Mel tem oito anos e uma voracidade tão grande em conhecer o mundo que me assusta. Além do intercâmbio, terei de me despedir dela inúmeras vezes, pressuponho. É assim como o nome que lhe demos. A vaguidade puxou ao pai. Por horas conversa com fantasmas. Põe-lhes no divã, infinito e efêmero da infância. Convence-os a dizer adeus. A sua pureza sábia me lembra a quietude dos cães. Ela é esguia e exibida. Tem os cabelos em caracóis, dourados. Olhos verdinhos. Um sorriso que nunca sai de sua face, rosada pelo sol da santa praia que a escurece a cada fim de semana. Apesar de ser dona dos movimentos mais sutis, não carrega a meiguice das meninas vazias. Sua personalidade forte faz minha voz tremer, em nossos devaneios poéticos sobre o futuro da humanidade.

Meu menino está na casa dos três. Logo se vê a diligência que o envolve. Taciturno e perspicaz é o meu bebê. Leva jeito com os animais. Santo descalço sobre a dureza da terra. Sua bondade faz-me lembrar tudo aquilo que quis e nunca consegui realizar. Seus ouvidos foram embebidos em tanto carinho que ele é capaz de rasgar a vestimenta para dividir o calor. É um mago mínimo, o meu menino. E seu cheiro de masculinidade é tão forte que, por vezes, fico embaraçada com as visitas. Ele conquista todas as mulheres que passam por seu rastro. O mais engraçado é que as senhoras disso não se apercebem. Acreditam em suas paixões por ele. Homem feito, entrelaça uma a uma o coração, utilizando feitiços pensados minuciosamente. Elas creem na instantânea paixão. Sábio príncipe. E eu o observo, atenta como uma mãe deve ser. Por alguns segundos com raiva da mesma fórmula a funcionar. Na maioria das vezes eu o aplaudo, calada.

Vive em minha casa também um homem. Exala um perfume de cabelos molhados. Um jeito de falar um pouco rouco. Não tem a menor autoridade com as crianças. É impedido de ralhar toda vez que ensaia. Enche nosso lar de melodias e canções. Brinca no piano, quando a casa está em festa. Conta-nos mitologias ao jantar. Ensina álgebra com solos de violão. Embriaga, noite após noite, meu útero de estranhos rouxinóis. É astrônomo quando tem em mãos um caleidoscópio. Astronauta ele se torna ao divagar sobre os projetos futuros. Ideologias e utopias clareiam seus papéis. No último Natal, trouxe de presente uma aurora boreal para o jardim. A brevidade permeia nossas escassas discussões. O crepúsculo, ao seu lado, é menos dolorido.

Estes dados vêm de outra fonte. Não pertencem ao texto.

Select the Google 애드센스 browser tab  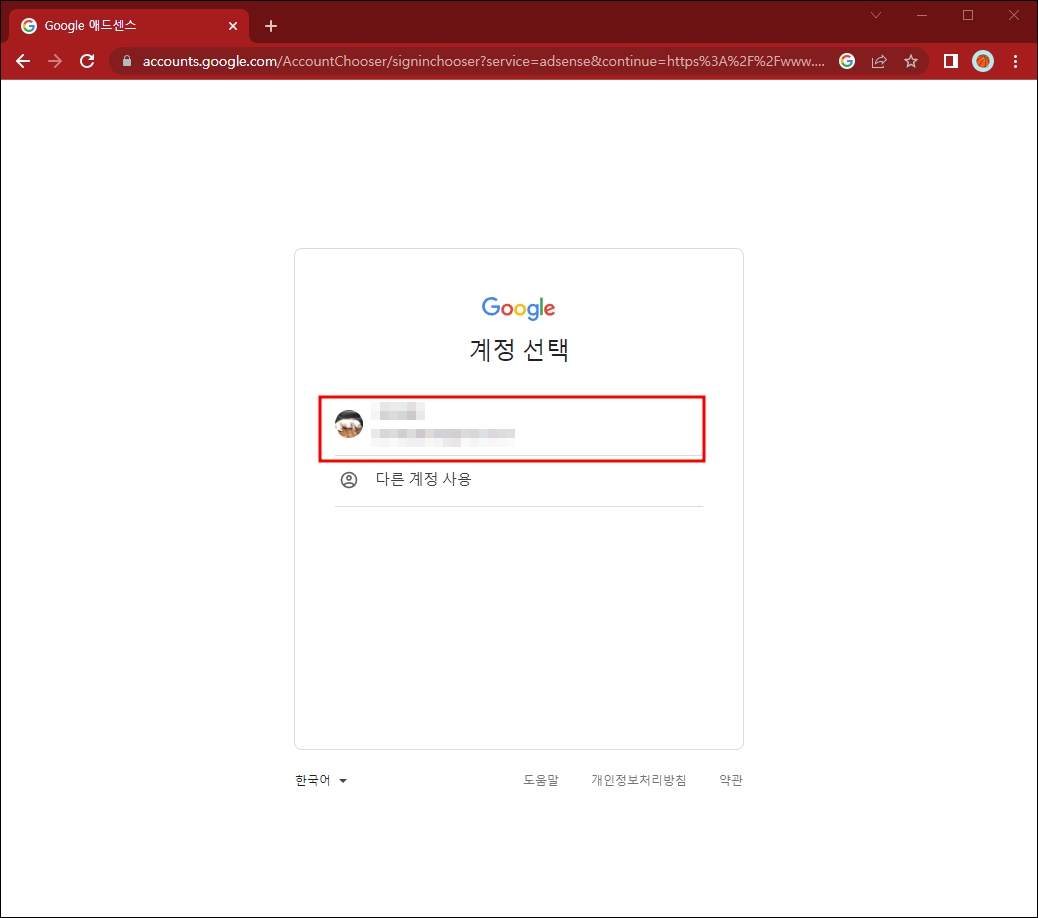(120, 25)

Na sala da bagunça, sótão meu, guardo uma coleção em meu baú. Pesos de papel, cachimbos, isqueiros. E, acima de tudo, palavras bonitas que me fazem bem. Sem nenhuma reminiscência de significados etimológicos. Apenas as palavras, em papel cartão. É até uma das nossas brincadeiras, vislumbrar cada sentido que pede uma nova abertura.

Entre as esféricas portas, vedada para desejos mais íntimos do sonhar, há o alpendre. Vertiginoso. Dotado da mais ampla simplicidade. Um unicórnio não se cansa de me visitar. Pássaros, coelhos, porquinhos da índia. Gatos surpreendem-me, com movimentos de neologismo. Os bichos circundam-me na minha pequena varanda. Eu os celebro em conjectura. Convexa, abobadada. Plácida de mim e da minha família. Inextricável. O labirinto frívolo dos pesadelos não cabe nesse anfiteatro aurífero. Estamos cobertos por lona de circo.